I was sent this photograph by Vince Cunningham with a request to help identify her. All he knew was that his father, Hugh Cunningham, had served on her at some time. After checking various references I determined that it was the Halcyon Class minesweeper HMS Salamander and that she was one of three ships attacked by RAF Typhoons on 27 August 1944. HMSs Britomart and Hussar were sunk, while Salamander was a constructive loss.
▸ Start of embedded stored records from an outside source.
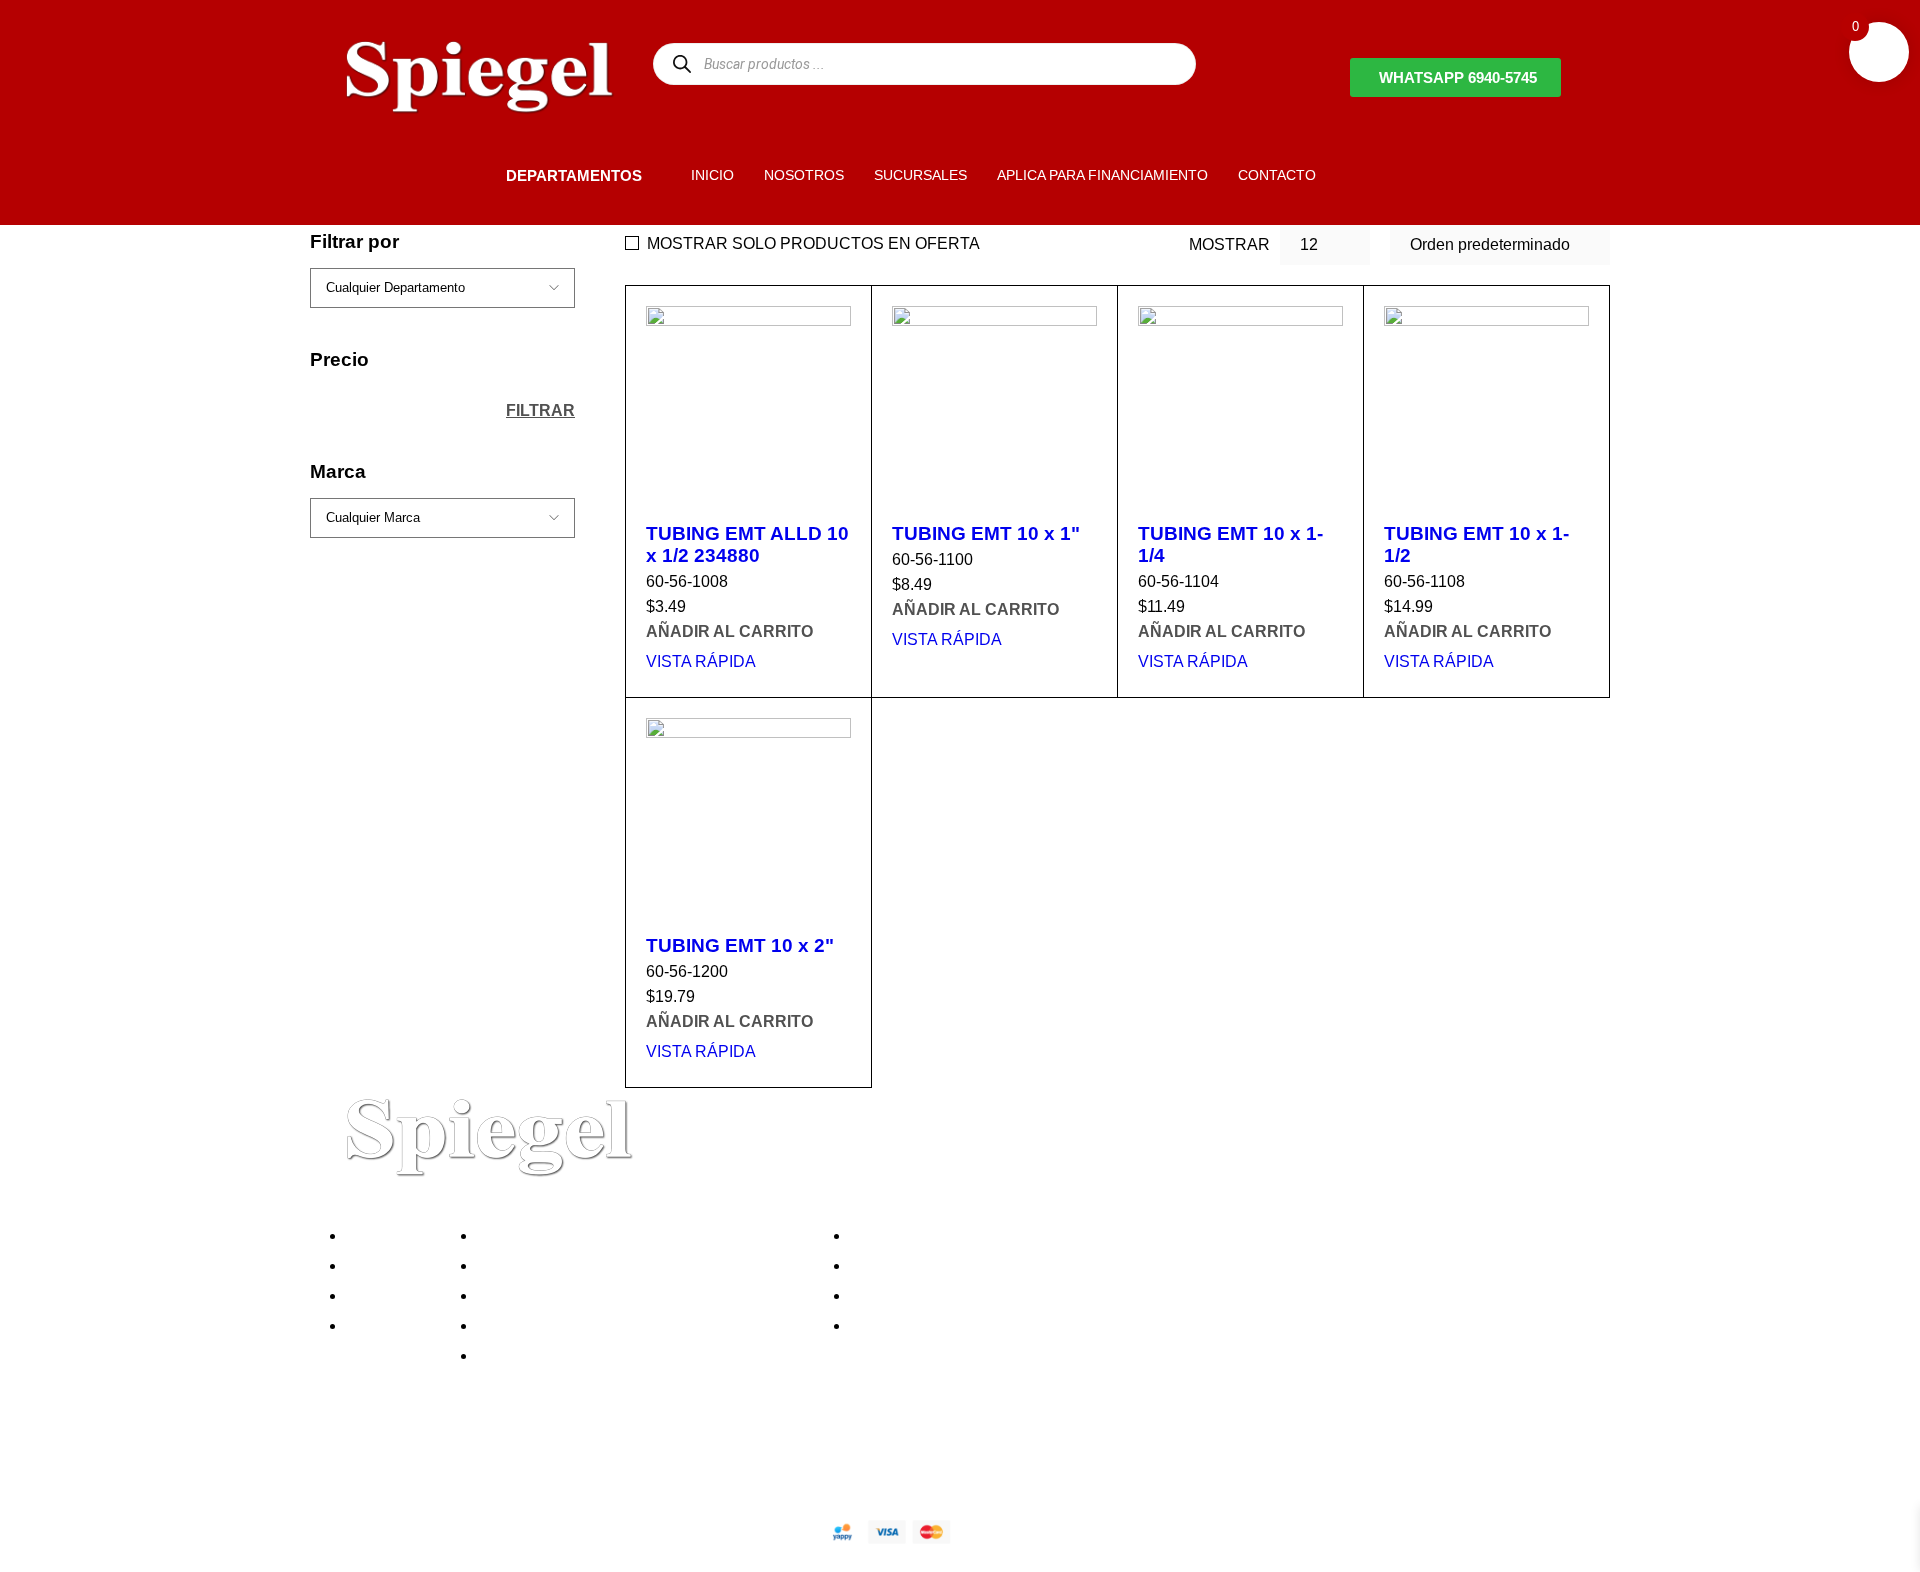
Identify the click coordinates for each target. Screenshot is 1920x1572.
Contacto (384, 1325)
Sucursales (392, 1265)
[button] (472, 174)
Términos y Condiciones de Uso (597, 1325)
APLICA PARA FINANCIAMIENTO (1102, 175)
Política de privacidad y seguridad (603, 1235)
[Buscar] (681, 63)
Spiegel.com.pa (494, 1528)
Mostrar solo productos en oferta (813, 243)
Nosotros (384, 1235)
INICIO (712, 175)
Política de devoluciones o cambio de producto (648, 1265)
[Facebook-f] (355, 1461)
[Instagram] (463, 1461)
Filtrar (540, 410)
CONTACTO (1277, 175)
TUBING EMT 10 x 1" (986, 533)
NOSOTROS (804, 175)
Clifford Franklin later sent the following to the Corvette Mailing List

For a complete story of the attack on the minesweepers off Le Havre, read the relevant chapter in "Friend or Foe: Friendly Fire at Sea, 1939-45," written by Paul Kemp and published by Leo Cooper, 1995. Essentially, the minesweepers were spotted on radar, and an RAF strike organised. The naval authorities knew the vessels were there, but the liaison officer had not bothered to pass the information on to his RAF counterpart, so the RAF assumed they were enemy vessels. When the Typhoon strike leader saw the minesweepers, he was unsure as to their identity, and thought they were British. He queried the order to attack a couple of times, but was eventually over-ruled by his controller, and attack they did, with tragic consequences. All because one officer had not bothered to pass on a piece of paper to another officer.

Vince replied with

Many thanks for the information. It fits a family story, I didn't know the ship was the same one. My father died in 1963, when I was 12, so the details are a bit vague. The events have been passed on in the family. The story we have heard was that the ship was cut in two, the forward section eventually making it to port. There was an officer on HMS Salamander who wasn't very popular with the crew. Immediately atter the incident they saw him closing watertight doors, which kept the aft section afloat. This was the last they ever saw of him - he saved many of the crew at the cost of his own life.